What is not a piece of common knowledge, CPU request configuration guarantees that your pod will be assigned the requested CPU cycles (as long as there are physical CPU resources available on the cluster). Therefore not using a limit configuration does not save the others from being robbed from their CPU cycles by your greedy deployment.

When you do not limit CPU assignment for your pods, they will be allowed to use more cycles than they have requested, but only if there are some idle CPU cycles available on the node.

It makes a huge difference because it not only solves the JVM warmup problem described in the previous section but also lets the initial replicas keep up with the incoming requests until HPA spawns more instances.

Here is a link to the article that I found very informative: https://home.robusta.dev/blog/stop-using-cpu-limits

Here is a link to the K8s design proposal that has described resource guarantees: https://github.com/kubernetes/design-proposals-archive/blob/8da1442ea29adccea40693357d04727127e045ed/node/resource-qos.md#compressible-resource-guarantees

Scale out quickly, but scale down slowly

When your application works with an intensive incoming traffic, you should be prepared, as soon as you notice the first signs of it. In the worst-case scenario, you will have too many replicas for a few minutes until the cluster cleans them up, but in most cases, you will be ready to handle the traffic before it gets heavy.

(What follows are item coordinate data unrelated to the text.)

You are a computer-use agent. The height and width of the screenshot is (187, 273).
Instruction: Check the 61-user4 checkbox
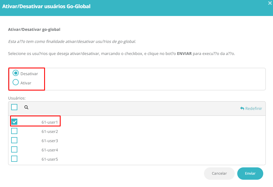tap(14, 149)
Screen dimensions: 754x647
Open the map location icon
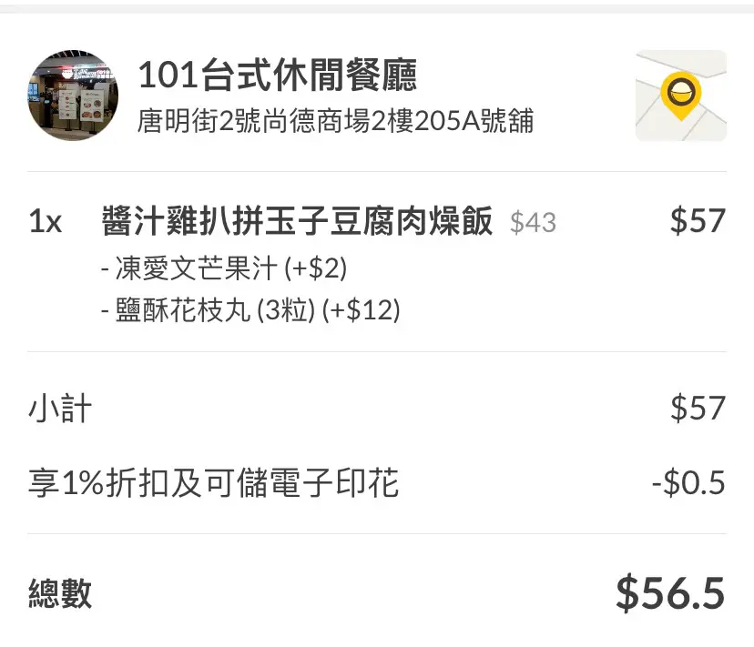680,96
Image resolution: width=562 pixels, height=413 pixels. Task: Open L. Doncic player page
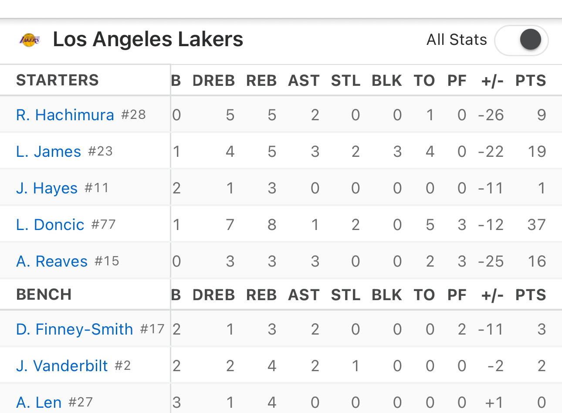point(50,225)
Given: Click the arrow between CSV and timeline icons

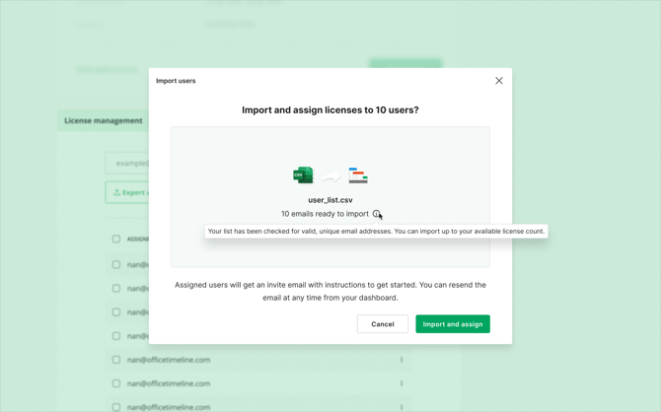Looking at the screenshot, I should (x=331, y=176).
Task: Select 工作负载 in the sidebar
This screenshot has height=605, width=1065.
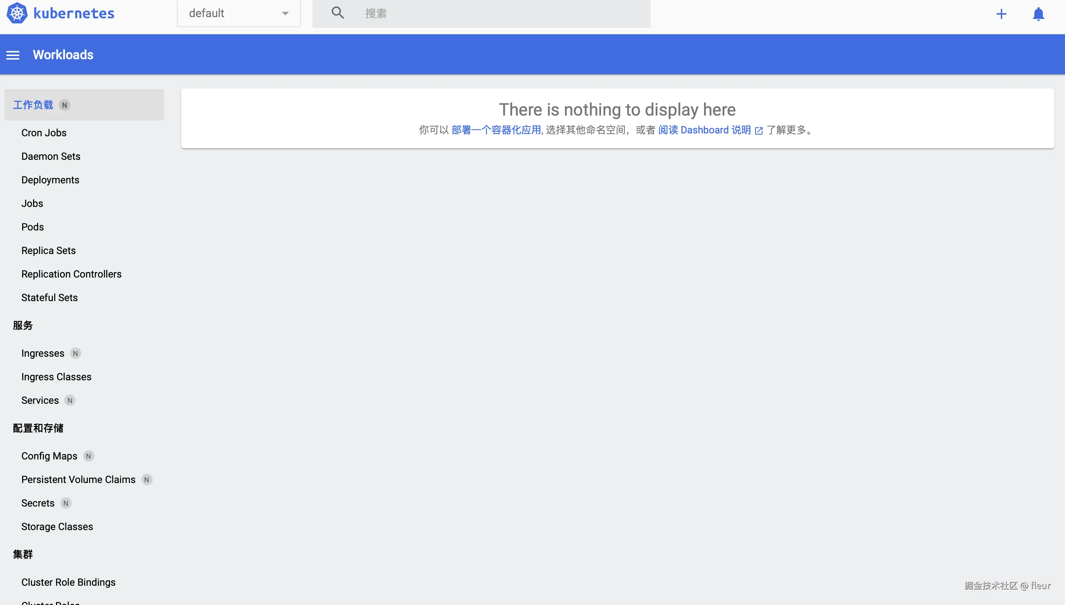Action: coord(33,105)
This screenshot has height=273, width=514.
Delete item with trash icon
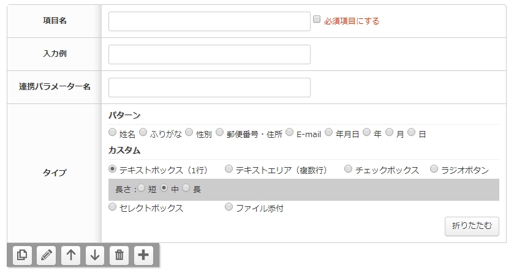[x=119, y=255]
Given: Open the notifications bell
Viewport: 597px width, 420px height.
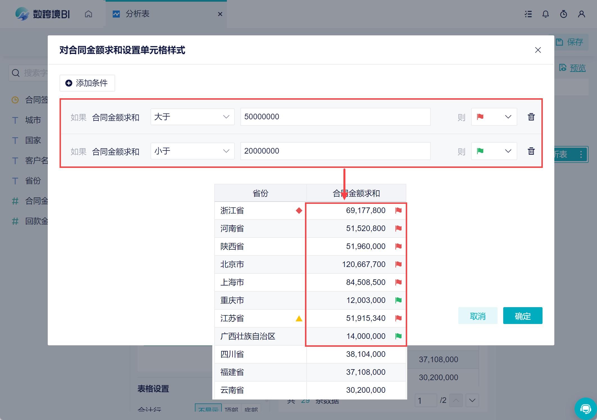Looking at the screenshot, I should tap(545, 14).
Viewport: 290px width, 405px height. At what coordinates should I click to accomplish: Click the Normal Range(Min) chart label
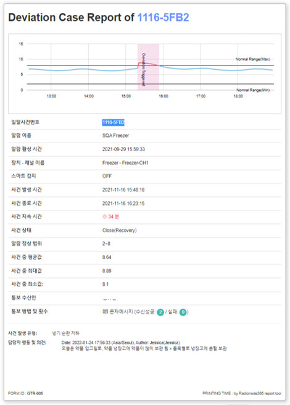pos(253,90)
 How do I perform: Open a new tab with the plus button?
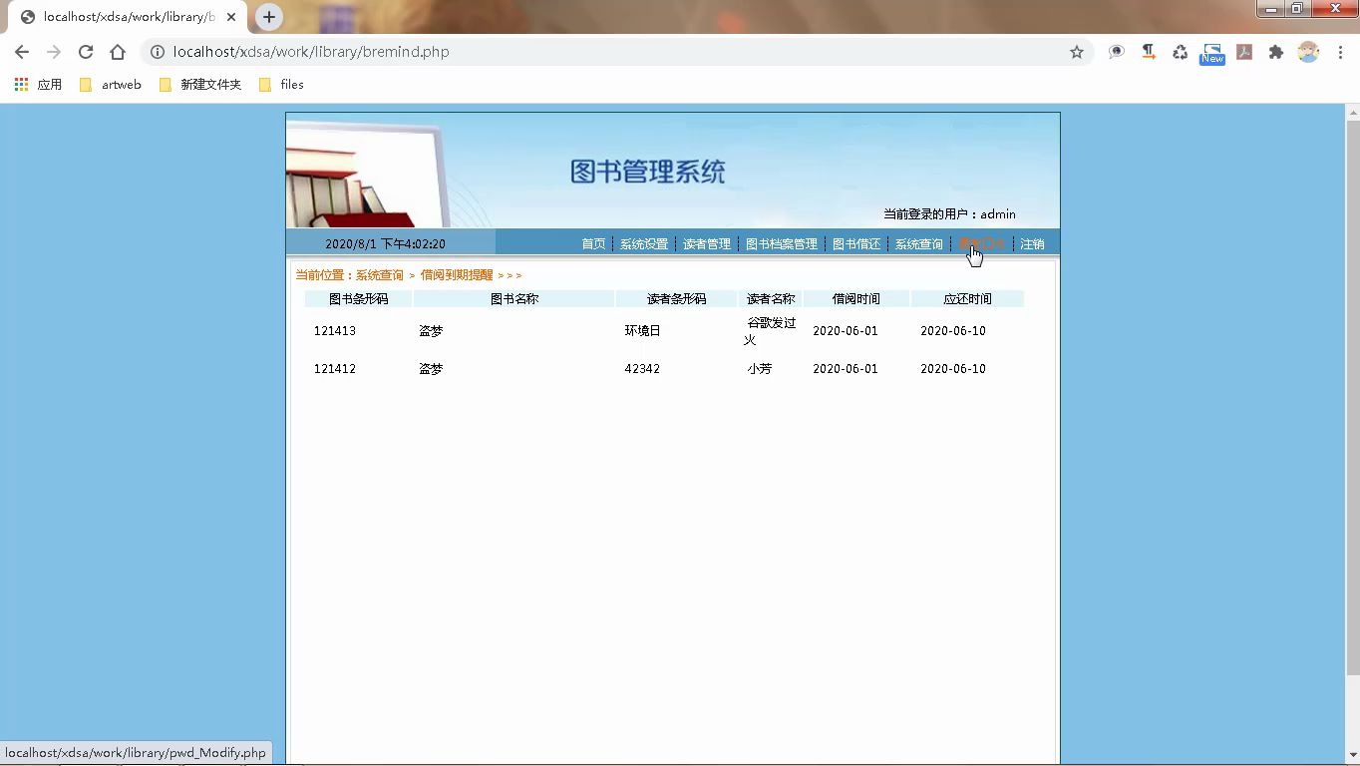(x=269, y=17)
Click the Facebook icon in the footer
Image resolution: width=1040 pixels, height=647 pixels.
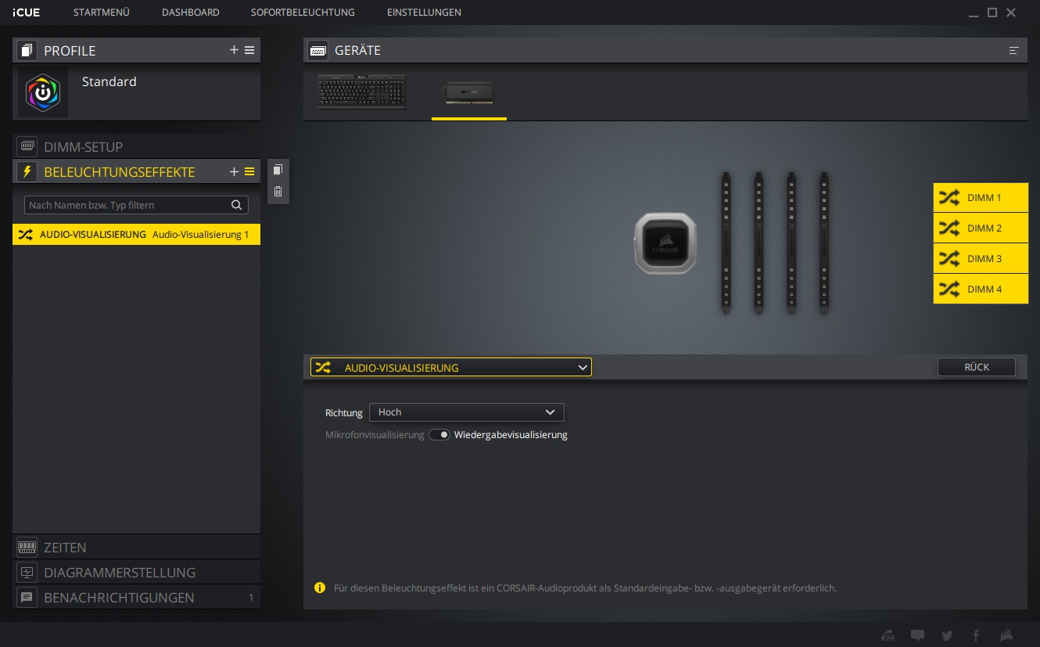(x=976, y=635)
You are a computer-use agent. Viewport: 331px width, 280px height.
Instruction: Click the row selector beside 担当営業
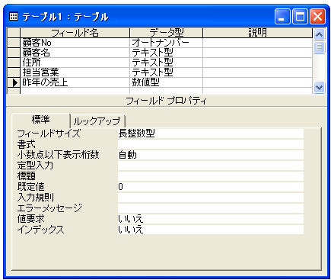tap(14, 72)
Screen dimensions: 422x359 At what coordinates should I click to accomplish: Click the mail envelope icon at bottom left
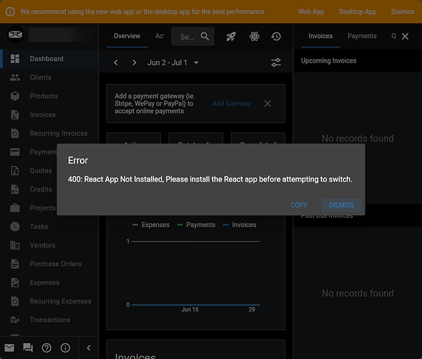(9, 348)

Find the right Garbage Collector for your use case

There are several GCs available that you may use with your JVM. Each one of them has its own requirements and work characteristics.

Choosing the right GC may have a significant impact on your CPU and memory usage. It may also affect the performance of your service depending on its memory cleanup strategies.

Many sources on the internet will help you choose GC candidates that may work for you, so I will skip describing them here. Your options vary depending on GC requirements for available CPUs and heap size (ex. parallel GCs require 2+ CPU, some work best with small heaps, some are suited for bigger heap sizes, etc.).

Test them using your load test scenarios to see which one will best fit for achieving the best possible performance, using as few resources as possible.

Final notes

special tasks require special tools. Design a solid test scenario. Aim for simplicity in code and in a way of running the test. You should be able to run the test anytime in just a few seconds!

Remember to run the test within the cluster! Especially when hosting your Kubernetes cluster on the cloud. Cloud providers like AWS can charge additionally for the incoming traffic from external sources.

do not neglect the value of performance testing. It can be an invaluable tool for finding performance bottlenecks, deployment misconfigurations, and building trust in the developed solution,
do not over-provision resources and replicas to cover your problems with money. When you suspect that your application is leaking memory or uses CPUs inefficiently, use your load tests, try to understand why it happens, and seek a solution.